Nun ist es nicht so, dass etwas gegen strukturiertes Vorgehen spräche – und auch eine „Checkliste“, die sicherstellt, dass alle wichtigen Aspekte eines Themas erörtert werden, kann keinesfalls schaden. Dennoch bringt die Nutzung dieser „Canvas“ m. E. zweierlei Problemfelder mit sich:
- Zum einen neigt das Formularhafte dazu, die inhaltliche Arbeit im Übermaß geradezu zu determinieren.

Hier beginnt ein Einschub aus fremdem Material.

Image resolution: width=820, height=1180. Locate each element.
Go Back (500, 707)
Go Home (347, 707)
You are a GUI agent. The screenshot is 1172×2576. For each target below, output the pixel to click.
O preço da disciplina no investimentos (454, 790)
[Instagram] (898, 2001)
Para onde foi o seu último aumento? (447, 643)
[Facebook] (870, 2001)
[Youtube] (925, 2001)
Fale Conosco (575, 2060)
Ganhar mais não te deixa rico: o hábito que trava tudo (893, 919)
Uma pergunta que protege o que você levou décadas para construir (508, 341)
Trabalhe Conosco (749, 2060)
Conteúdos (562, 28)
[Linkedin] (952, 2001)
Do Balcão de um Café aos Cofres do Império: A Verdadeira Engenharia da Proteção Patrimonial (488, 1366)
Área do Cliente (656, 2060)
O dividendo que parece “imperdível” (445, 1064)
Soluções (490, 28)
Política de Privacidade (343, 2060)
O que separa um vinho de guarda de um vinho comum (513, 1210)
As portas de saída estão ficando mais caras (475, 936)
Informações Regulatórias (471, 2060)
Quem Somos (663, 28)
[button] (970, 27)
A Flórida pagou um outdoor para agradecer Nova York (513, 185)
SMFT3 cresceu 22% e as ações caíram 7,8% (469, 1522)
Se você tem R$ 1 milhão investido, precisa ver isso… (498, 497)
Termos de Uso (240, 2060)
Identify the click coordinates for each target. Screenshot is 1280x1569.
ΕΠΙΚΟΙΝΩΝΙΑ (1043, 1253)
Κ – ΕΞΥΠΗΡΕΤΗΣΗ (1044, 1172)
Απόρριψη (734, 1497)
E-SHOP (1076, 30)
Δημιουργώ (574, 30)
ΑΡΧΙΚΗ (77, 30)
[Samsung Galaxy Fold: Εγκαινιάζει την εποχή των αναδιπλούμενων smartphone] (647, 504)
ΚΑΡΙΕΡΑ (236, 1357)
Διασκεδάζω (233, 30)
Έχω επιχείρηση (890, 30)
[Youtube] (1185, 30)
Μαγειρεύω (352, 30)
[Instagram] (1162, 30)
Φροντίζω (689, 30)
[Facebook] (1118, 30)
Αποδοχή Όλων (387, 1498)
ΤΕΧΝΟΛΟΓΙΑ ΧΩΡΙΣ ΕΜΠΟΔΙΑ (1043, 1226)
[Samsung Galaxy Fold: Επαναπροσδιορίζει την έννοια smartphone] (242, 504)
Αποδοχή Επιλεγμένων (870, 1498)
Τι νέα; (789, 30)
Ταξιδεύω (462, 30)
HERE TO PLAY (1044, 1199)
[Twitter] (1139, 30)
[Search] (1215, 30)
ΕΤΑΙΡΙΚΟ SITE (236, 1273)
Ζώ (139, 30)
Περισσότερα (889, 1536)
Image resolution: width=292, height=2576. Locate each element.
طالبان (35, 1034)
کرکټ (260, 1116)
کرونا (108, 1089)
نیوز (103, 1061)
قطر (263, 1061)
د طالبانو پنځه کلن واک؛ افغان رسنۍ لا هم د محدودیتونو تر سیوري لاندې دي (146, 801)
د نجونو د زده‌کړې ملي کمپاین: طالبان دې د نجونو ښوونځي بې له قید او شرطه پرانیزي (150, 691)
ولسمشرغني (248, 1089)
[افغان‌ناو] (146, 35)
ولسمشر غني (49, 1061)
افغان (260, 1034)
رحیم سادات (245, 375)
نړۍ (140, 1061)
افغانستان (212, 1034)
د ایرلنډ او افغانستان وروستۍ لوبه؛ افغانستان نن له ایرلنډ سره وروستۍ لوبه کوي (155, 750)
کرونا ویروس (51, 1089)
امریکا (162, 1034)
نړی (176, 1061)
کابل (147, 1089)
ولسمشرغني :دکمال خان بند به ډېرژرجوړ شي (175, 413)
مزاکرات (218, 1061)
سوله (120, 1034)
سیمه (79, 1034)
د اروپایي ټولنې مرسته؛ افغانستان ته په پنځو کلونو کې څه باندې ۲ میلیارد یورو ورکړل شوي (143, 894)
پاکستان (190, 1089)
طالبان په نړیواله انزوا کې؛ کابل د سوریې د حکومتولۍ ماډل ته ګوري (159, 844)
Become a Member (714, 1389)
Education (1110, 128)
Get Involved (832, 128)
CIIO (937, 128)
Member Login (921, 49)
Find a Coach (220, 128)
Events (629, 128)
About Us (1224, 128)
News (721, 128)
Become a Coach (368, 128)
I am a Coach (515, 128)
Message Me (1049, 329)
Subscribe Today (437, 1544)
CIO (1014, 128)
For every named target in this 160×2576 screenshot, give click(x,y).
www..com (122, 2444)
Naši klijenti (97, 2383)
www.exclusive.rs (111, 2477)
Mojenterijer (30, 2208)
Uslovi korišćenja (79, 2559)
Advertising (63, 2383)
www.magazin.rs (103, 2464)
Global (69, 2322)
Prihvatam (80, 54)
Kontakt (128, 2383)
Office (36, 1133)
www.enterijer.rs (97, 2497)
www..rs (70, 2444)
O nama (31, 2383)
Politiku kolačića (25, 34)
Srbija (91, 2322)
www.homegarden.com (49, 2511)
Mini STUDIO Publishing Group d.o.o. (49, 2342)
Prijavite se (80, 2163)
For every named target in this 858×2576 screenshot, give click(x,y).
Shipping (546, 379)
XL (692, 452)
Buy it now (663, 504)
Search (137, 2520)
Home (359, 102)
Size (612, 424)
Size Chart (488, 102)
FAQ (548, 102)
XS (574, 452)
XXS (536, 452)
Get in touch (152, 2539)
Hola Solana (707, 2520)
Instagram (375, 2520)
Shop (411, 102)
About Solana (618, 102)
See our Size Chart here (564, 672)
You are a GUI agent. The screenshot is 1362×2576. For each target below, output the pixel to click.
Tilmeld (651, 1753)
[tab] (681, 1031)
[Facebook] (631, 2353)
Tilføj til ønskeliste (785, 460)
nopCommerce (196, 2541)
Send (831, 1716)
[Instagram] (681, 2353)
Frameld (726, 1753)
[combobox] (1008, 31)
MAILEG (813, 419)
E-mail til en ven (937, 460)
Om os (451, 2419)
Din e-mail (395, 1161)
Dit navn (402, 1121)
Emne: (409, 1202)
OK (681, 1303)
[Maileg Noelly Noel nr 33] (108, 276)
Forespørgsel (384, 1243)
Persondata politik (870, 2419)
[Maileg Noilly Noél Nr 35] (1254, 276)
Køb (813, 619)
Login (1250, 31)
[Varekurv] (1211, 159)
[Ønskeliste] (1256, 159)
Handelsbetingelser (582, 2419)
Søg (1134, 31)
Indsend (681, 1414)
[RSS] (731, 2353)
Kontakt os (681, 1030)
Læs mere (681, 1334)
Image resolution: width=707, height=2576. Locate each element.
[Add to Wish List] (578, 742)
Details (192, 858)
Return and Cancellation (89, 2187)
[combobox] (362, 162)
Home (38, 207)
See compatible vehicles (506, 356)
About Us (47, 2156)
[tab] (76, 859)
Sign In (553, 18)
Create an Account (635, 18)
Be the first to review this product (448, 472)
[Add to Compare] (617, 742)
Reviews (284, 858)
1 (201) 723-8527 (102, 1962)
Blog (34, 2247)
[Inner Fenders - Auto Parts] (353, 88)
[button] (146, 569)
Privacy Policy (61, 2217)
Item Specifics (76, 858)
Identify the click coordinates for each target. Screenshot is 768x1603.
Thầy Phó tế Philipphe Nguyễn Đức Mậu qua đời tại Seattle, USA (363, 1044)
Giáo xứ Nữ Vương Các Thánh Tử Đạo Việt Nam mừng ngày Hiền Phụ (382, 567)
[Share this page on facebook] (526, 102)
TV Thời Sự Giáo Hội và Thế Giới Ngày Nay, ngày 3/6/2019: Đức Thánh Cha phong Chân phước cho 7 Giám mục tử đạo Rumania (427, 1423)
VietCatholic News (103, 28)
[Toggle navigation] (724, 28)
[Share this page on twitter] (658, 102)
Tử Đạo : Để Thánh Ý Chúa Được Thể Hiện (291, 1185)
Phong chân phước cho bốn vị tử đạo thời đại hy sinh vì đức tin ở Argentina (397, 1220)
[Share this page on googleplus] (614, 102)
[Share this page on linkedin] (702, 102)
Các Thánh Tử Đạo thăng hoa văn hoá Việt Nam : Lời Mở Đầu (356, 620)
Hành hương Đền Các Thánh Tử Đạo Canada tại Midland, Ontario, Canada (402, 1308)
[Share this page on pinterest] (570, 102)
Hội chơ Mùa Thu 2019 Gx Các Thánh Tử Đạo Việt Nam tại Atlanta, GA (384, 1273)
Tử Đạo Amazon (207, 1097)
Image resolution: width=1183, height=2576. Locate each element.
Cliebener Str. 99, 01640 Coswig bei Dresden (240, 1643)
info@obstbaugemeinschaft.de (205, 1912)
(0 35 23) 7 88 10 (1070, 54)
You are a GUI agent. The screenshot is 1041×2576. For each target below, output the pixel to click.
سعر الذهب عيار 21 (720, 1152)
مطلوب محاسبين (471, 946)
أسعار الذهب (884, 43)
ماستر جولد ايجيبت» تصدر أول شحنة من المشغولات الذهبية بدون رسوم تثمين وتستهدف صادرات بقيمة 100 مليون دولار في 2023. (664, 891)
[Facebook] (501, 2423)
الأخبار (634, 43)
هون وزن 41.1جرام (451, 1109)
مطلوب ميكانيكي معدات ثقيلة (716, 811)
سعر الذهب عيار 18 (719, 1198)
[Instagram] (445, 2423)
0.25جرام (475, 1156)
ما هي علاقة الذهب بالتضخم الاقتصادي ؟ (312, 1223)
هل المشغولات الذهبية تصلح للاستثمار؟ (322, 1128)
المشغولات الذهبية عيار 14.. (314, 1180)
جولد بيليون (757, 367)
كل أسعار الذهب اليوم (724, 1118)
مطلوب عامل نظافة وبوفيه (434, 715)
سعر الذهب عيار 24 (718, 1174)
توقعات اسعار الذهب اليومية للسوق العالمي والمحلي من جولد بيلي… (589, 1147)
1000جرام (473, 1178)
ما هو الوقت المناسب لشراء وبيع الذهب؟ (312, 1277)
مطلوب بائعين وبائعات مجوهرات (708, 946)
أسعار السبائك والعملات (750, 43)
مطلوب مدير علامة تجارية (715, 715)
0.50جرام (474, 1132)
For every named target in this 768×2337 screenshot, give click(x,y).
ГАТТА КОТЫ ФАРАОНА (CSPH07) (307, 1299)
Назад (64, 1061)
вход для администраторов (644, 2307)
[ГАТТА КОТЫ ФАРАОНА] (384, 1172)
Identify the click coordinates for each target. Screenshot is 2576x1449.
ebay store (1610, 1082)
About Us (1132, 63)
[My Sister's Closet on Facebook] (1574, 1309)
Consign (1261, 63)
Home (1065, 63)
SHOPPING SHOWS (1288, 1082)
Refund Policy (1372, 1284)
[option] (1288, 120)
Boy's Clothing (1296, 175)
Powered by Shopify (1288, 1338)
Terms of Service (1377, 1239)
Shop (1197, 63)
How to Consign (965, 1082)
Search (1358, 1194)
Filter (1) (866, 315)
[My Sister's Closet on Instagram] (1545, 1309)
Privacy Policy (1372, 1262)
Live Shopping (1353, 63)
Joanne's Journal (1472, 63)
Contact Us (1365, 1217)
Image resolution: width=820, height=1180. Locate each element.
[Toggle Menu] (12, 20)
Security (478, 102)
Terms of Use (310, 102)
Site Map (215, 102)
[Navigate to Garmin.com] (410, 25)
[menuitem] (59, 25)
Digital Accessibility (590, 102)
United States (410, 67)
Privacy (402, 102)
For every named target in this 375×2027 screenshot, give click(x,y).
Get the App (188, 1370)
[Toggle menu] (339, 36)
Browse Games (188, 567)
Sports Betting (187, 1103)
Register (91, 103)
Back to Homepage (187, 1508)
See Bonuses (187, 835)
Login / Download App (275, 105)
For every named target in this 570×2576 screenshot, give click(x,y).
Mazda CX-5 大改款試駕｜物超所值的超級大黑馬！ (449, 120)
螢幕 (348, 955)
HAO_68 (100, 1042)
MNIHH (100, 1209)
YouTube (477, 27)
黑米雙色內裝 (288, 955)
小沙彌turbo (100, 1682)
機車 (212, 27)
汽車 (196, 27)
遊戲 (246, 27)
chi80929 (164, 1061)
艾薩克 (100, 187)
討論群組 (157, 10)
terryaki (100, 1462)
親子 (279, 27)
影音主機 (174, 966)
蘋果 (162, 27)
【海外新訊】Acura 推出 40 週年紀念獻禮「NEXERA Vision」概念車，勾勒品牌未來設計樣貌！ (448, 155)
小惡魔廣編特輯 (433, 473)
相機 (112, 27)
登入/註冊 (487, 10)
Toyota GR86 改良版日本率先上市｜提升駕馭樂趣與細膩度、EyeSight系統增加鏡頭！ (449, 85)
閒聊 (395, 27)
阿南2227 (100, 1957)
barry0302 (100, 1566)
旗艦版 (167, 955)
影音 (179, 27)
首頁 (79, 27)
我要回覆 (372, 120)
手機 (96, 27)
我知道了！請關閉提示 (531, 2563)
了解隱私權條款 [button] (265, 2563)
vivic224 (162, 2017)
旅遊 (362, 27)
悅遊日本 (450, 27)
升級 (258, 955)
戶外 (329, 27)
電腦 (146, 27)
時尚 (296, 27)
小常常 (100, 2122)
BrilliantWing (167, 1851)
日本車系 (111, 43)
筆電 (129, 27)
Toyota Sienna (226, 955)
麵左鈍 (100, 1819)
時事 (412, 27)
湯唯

- Zum anderen fehlt der auf nur ein einzelnes Blatt reduzierten und extrem vereinfachten Anwendung des jeweiligen Konzeptes oft die theoretische Fundierung.
Tütensuppen-Denken
Uns Deutschen sagt man nach, die Determiniertheit eines Formulars zu mögen3. Dennoch tun wir uns meist schwer mit dem Ausfüllen von Vordrucken. Analog dazu kann man beobachten, wie ganze Arbeitsgruppen (womöglich gemeinsam mit einem externen Berater) darüber rätseln, was denn nun genau in Felder wie „Value Propositions“ oder „Constraints“ einzutragen ist – ein deutliches Zeichen dafür, dass es besser gewesen wäre, „das Buch zum Formular“ auch zu lesen.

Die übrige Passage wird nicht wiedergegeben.